Using a raw device on the disk gives them the possibility to have complete control

over their files, indices and objects without being bothered by the operating
system. This speeds up things in several ways :
- the least possible OS intervention
- choose block sizes according to applications
- reducing fragmentation
- packing data in nearby cilinders
- Anyone other ideas -> the sky is the limit here

It also aids portability, at least on platforms that have an equivalent of a raw
device.

It is also independent of the standard implemented Un*x filesystems, for which you

will have to pay extra if you want to take extra measures against power loss.

The problem with e.g. e2fs, is that it is not robust enough if a CPU fails.
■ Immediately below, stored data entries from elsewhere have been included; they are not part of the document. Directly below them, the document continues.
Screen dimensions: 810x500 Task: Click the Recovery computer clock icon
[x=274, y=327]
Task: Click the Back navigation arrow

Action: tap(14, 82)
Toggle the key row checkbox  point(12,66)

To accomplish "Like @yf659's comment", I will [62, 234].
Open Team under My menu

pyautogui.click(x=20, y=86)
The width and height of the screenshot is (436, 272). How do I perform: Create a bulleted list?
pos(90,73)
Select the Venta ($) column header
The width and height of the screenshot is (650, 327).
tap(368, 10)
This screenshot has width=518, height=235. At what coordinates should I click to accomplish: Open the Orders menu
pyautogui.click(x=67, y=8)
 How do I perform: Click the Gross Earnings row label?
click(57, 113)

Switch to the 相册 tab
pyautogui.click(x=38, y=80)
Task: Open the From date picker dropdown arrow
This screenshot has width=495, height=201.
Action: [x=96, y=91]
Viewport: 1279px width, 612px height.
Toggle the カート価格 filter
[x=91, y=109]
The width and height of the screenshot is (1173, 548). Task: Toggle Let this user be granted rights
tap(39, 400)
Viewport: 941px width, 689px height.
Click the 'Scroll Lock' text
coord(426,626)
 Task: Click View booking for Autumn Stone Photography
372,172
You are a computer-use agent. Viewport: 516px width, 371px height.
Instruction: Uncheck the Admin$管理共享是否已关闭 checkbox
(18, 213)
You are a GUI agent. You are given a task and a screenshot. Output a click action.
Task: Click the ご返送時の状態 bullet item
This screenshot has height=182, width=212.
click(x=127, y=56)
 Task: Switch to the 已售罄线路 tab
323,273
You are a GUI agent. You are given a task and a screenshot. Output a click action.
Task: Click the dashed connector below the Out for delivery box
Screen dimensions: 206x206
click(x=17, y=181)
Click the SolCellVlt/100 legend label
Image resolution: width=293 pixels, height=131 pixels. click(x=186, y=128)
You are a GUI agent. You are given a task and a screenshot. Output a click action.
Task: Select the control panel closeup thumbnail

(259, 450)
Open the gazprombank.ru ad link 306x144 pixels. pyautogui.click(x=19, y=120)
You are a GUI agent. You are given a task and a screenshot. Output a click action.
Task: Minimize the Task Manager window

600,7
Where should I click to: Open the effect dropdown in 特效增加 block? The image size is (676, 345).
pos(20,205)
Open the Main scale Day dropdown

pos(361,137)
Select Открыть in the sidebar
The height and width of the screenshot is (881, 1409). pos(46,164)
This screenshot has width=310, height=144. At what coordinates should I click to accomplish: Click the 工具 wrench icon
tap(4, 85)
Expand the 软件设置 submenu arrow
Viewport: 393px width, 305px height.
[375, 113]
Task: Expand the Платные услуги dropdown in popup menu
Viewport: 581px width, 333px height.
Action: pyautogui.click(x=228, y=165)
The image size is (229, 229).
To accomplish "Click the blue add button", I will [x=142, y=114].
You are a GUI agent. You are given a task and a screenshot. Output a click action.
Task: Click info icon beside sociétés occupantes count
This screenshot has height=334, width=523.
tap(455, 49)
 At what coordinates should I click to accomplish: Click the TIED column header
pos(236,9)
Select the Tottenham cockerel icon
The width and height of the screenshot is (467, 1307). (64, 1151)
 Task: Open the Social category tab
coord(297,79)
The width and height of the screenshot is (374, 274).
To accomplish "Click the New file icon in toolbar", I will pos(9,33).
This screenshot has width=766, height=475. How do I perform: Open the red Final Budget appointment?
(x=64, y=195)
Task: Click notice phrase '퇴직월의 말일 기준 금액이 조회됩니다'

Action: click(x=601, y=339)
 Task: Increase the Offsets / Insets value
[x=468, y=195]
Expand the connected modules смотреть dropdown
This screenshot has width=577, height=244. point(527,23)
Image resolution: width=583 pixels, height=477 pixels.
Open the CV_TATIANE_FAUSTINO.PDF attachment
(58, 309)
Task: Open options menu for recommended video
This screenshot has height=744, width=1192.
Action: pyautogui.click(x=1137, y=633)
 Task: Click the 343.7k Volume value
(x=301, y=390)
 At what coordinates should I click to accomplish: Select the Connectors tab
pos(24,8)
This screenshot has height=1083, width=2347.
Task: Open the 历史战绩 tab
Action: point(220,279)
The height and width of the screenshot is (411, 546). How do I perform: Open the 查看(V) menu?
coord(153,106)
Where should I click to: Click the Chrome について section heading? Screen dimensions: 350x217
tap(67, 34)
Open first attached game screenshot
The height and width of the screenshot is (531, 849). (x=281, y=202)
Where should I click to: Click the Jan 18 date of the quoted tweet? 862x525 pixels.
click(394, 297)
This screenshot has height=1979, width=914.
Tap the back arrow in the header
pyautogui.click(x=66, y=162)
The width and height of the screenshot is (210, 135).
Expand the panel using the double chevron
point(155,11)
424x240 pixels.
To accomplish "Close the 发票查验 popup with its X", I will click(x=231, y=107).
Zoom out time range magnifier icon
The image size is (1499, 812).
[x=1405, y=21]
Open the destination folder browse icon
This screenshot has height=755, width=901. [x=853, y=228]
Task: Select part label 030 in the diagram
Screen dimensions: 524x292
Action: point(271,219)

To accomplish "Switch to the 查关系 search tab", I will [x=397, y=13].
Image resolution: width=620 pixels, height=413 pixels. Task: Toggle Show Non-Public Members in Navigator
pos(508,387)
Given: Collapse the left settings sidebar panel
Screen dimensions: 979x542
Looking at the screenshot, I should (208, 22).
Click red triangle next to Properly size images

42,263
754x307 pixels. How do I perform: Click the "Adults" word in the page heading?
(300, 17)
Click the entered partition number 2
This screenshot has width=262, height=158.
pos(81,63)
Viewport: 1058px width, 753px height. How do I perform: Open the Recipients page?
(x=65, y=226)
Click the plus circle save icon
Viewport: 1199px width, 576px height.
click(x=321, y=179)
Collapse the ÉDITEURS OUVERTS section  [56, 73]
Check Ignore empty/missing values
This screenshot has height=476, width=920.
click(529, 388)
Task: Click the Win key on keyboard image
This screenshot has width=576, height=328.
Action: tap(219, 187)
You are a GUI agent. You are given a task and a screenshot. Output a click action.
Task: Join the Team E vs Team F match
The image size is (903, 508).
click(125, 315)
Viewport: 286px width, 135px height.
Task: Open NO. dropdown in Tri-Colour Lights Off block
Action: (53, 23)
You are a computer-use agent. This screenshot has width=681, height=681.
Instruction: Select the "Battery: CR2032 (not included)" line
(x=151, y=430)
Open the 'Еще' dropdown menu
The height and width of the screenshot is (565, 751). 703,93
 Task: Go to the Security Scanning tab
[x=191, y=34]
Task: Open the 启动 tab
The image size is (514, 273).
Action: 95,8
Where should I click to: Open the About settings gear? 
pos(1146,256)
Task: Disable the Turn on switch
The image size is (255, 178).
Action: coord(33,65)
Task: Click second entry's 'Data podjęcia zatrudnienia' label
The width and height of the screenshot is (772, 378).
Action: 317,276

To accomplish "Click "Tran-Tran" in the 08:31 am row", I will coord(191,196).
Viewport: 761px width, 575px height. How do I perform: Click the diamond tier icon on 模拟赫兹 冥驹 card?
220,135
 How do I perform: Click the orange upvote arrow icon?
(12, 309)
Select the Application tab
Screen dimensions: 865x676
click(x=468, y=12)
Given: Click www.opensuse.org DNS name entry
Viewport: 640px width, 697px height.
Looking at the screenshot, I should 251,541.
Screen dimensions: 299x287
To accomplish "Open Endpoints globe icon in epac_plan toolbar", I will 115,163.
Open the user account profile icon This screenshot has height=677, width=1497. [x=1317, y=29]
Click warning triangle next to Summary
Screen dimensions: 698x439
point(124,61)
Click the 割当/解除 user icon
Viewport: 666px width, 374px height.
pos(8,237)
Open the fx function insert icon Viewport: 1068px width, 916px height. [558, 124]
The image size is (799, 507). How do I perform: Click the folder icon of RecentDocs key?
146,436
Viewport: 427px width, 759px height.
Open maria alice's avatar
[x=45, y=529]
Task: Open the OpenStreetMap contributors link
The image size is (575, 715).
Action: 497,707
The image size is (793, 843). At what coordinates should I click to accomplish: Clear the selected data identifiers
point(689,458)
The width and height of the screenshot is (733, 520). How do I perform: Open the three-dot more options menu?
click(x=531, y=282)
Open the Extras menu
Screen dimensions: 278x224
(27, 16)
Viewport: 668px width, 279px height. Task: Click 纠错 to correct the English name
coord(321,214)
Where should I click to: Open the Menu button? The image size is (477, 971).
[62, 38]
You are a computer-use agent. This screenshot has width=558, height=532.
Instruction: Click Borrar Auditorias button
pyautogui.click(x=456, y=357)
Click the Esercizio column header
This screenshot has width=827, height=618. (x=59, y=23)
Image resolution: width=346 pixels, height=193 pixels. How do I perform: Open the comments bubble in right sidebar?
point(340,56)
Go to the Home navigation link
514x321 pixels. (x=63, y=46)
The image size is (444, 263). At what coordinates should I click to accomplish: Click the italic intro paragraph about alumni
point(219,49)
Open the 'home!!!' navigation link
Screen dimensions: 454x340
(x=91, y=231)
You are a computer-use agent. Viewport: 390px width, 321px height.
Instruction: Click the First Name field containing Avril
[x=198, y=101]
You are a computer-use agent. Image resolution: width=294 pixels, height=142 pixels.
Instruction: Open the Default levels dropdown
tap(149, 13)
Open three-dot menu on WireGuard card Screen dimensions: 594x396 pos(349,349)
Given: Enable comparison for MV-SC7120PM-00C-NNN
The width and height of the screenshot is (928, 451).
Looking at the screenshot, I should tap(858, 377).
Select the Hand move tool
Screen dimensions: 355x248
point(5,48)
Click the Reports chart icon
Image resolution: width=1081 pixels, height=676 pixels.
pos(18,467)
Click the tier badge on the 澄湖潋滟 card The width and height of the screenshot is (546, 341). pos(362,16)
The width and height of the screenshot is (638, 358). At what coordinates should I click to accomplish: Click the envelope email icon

This
is due
to the memory caching of i-nodes. For this the program update runs every (what?)
seconds,
but this is no true panacea. Of course, there are other filesystems for Linux, but
I
won't go out hunting for them and installing them. I have other things to do.

With the above scheme, the database vendor can design the internal file system, so
that there
is no data loss in case of a power failure.

Jurgen Defurne
defurnj@glo.be



Re: optimization by removing the file system layer?

От
Giles Lean
Дата:

> I think that the Un*x filesystem is one of the reasons that large
> database vendors rather use raw devices, than filesystem storage
> files.

This used to be the preference, back in the late 80s and possibly
early 90s.  I'm seeing a preference toward using the filesystem now,
possibly with some sort of async I/O and co-operation from the OS
filesystem about interactions with the filesystem cache.

Performance preferences don't stand still.  The hardware changes, the
software changes, the volume of data changes, and different solutions
become preferable.

> Using a raw device on the disk gives them the possibility to have
> complete control over their files, indices and objects without being
> bothered by the operating system.
>
> This speeds up things in several ways :
> - the least possible OS intervention

Not that this is especially useful, necessarily.  If the "raw" device
is in fact managed by a logical volume manager doing mirroring onto
some sort of storage array there is still plenty of OS code involved.

The cost of using a filesystem in addition may not be much if anything
and of course a filesystem is considerably more flexible to
administer (backup, move, change size, check integrity, etc.)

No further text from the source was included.